Do they create a feeling of being a whole project as you travel through the core of the city? No, not really. There isn't any reason to find the next tree, or group of trees. Some corners have seven or eight trees visible. Just two blocks away, there may be none in sight. There is no indication of how many trees there are in total, or any explanation as to why they were located where they are. Without a sense of the whole, the individual parts become isolated, and lose much or their impact.

So I, personally, am split on how much their presence means in the downtown. They are available to everyone, but what kind of attachment is anyone supposed to form with them?

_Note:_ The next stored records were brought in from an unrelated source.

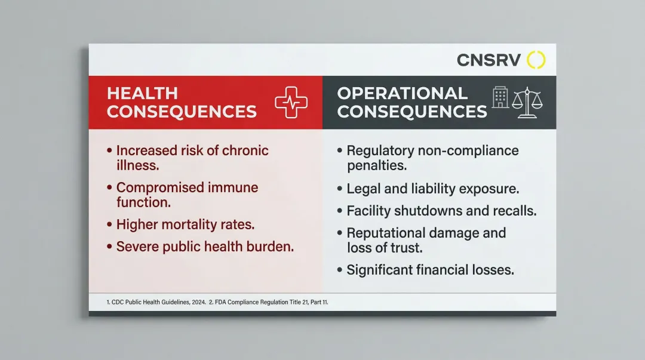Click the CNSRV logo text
coord(489,60)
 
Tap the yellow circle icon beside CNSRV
coord(536,60)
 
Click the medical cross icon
coord(291,102)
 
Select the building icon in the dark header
coord(500,97)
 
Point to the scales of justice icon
coord(527,103)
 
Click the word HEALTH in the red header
coord(142,93)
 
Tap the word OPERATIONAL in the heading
coord(403,93)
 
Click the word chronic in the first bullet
coord(245,150)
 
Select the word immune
coord(233,187)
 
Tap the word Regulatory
coord(380,151)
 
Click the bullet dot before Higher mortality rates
coord(109,224)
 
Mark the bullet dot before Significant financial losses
coord(340,270)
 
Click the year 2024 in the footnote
coord(199,302)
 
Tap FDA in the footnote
coord(220,302)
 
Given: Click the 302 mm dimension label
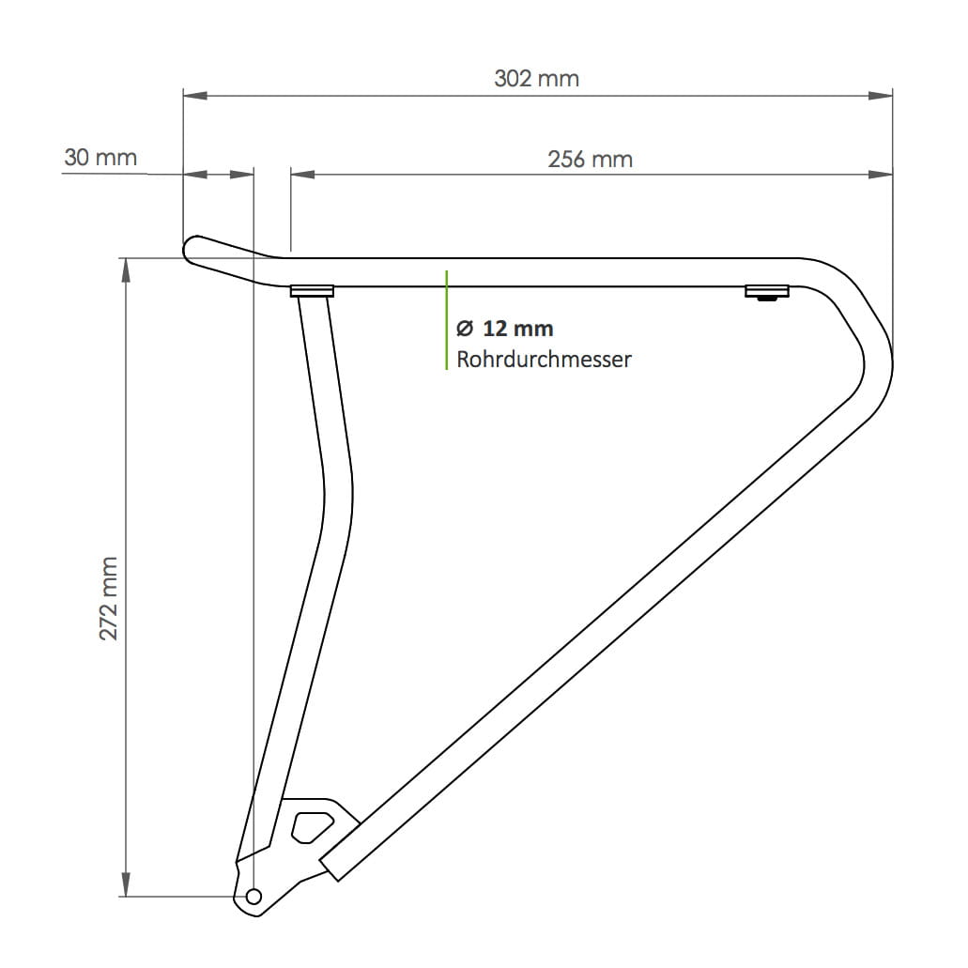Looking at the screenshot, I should [x=536, y=78].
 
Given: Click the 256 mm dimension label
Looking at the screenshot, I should [x=590, y=160].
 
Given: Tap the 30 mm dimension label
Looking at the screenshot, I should [x=100, y=157].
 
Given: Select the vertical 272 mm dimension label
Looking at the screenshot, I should [x=110, y=598].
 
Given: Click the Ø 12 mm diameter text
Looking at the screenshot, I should [x=504, y=329].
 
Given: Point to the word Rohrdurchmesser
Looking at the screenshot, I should [x=544, y=359].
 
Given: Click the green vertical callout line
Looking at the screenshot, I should [x=447, y=319].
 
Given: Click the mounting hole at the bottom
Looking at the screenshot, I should [x=253, y=897].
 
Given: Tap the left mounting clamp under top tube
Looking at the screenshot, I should [x=312, y=291].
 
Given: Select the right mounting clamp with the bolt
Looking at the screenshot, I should [x=767, y=293].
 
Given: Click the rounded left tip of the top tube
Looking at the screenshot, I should [x=190, y=248].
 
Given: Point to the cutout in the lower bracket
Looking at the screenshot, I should [x=311, y=825].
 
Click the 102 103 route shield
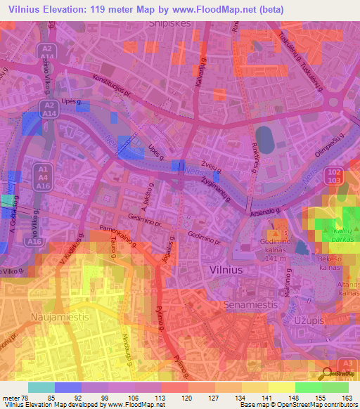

Next time I post about the Trees of the Carolinian Forest, I'll have a few thoughts on what an installation's durability might have to do with its success as public art.

This site is all about public art, but more important than reading about it, is finding it and seeing it. Which is why I have begun to compile a gallery of all of these trees in London, and put these metal trees on a map as I go. I've also got a map for the Tree Trunk Tour and pages for the artists involved in all of these projects.

1 comment:

  1. Hi there - I just found your blog and find it to be really interesting. There are currently 38 metal trees. As everyone knows it is extremely difficult to grow natural trees in urban settings. In London it is particularly difficult because of the series of underground services and the steam heat pipes that run under the roads and sidewalks. To add insult to injury the high level of traffic including large transit buses and delivery trucks quickly compacts what soil does exist and starves the tree roots of oxygen. New methods of planing real trees are now in place for downtown - the newly planted trees on King and Talbot streets are planted with special soil and a system that allows tree roots to spread. Every Metal Tree of the Carolinian Forest is installed where a real tree cannot be planted within the boundary of the business association. Love them or hate them they stimulate a lot of talk about the value of public art. Every time the issue of the metal trees is raised they are a catalyst for discussions regarding the value of a strong, diverse Downtown and that is always something worth talking about.